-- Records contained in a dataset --
Segment Open

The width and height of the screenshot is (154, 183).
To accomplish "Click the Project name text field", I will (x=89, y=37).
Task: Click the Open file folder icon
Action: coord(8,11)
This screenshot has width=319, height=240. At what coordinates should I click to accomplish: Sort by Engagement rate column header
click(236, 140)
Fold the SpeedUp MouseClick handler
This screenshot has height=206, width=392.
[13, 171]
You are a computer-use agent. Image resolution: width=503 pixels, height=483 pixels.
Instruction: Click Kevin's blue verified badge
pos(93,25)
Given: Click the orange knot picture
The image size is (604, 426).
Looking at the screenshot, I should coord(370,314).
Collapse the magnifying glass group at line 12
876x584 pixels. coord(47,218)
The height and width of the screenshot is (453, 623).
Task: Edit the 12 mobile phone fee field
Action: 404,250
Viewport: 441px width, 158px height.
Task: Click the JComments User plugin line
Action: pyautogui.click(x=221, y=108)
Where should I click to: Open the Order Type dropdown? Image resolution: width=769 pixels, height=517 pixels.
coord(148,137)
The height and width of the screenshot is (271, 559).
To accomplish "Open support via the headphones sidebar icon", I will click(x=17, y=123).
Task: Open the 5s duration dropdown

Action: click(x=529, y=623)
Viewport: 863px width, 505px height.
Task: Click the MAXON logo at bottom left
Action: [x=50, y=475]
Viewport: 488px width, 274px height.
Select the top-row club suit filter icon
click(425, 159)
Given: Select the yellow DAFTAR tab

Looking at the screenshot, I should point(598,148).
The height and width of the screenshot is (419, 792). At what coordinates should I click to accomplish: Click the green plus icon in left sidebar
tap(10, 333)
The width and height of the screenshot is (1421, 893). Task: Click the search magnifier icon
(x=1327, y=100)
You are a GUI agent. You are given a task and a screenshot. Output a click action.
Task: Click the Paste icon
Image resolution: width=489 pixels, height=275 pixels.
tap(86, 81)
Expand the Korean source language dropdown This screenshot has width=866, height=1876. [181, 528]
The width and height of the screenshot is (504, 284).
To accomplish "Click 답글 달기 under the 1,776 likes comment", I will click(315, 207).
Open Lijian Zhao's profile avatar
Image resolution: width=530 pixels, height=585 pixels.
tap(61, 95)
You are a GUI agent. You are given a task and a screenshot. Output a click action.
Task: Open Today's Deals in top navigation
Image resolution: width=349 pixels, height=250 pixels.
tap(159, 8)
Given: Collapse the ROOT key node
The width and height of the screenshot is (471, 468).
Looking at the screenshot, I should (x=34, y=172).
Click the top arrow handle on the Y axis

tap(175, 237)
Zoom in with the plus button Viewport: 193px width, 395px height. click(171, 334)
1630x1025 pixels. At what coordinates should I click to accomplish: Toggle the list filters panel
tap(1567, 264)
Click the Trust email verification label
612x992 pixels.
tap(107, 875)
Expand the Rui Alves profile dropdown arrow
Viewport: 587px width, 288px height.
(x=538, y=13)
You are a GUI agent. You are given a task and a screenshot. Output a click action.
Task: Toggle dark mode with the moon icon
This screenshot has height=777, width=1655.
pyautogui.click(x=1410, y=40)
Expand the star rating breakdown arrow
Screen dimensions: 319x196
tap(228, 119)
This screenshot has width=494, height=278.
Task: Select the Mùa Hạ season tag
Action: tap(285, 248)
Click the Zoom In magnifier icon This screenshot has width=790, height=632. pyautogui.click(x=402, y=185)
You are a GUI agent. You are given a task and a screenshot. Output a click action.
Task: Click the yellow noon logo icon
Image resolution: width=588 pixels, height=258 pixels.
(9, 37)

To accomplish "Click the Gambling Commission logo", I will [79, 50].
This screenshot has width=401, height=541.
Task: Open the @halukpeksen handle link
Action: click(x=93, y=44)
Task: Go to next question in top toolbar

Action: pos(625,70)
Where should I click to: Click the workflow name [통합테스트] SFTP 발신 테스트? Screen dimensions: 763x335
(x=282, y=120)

Segment Closed

-- Work item --
Return the lines above that include the string "Expand".

-- Task answer --
Expand the Korean source language dropdown This screenshot has width=866, height=1876. [181, 528]
Expand the Rui Alves profile dropdown arrow
Expand the star rating breakdown arrow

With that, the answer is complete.